Activity | Without the pictures, print the lines from the one holding "Given: Click the animation.start() call" through the last line below, both included, exactly as they stand.

Records for this task |

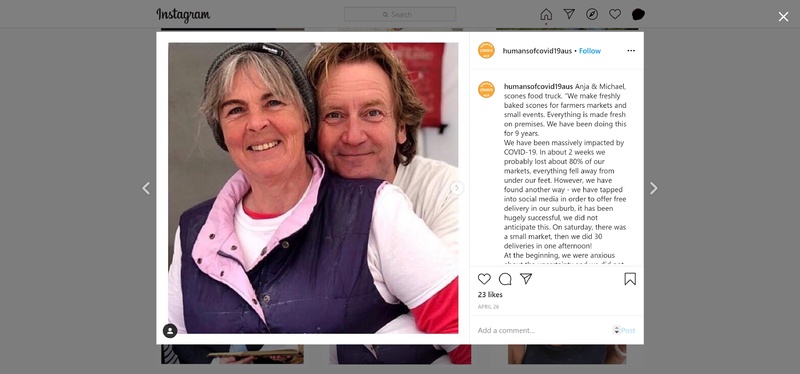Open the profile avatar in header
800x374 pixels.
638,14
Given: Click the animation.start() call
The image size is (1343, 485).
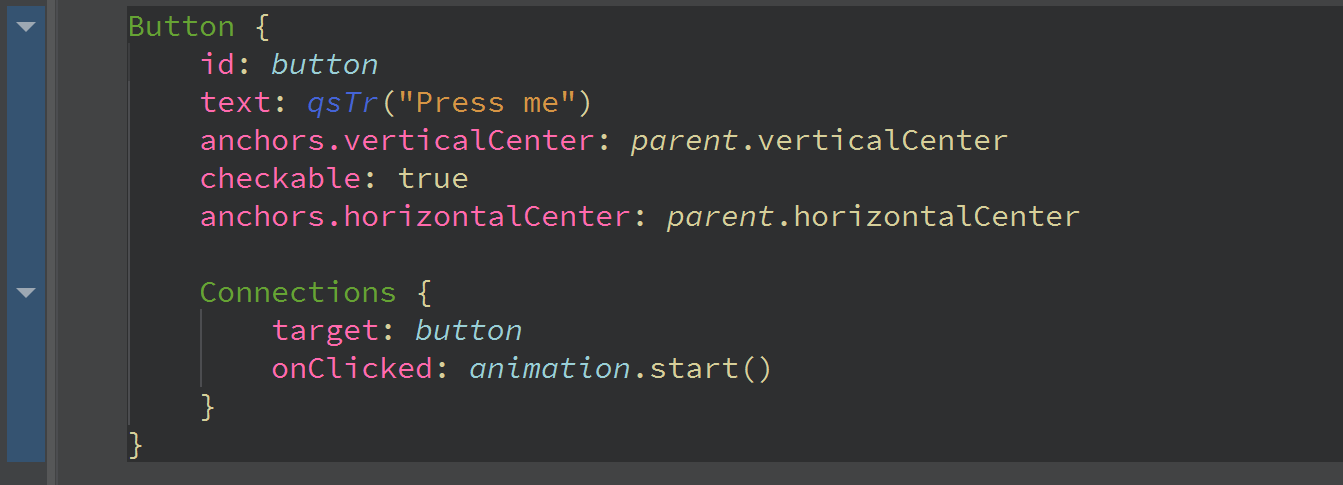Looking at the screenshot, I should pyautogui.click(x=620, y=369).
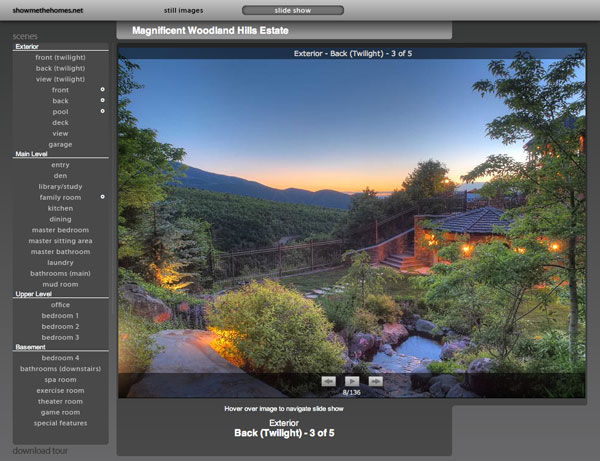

Your response |
Given: Click the animation.start() call
The image size is (1343, 485).
Looking at the screenshot, I should pyautogui.click(x=620, y=369).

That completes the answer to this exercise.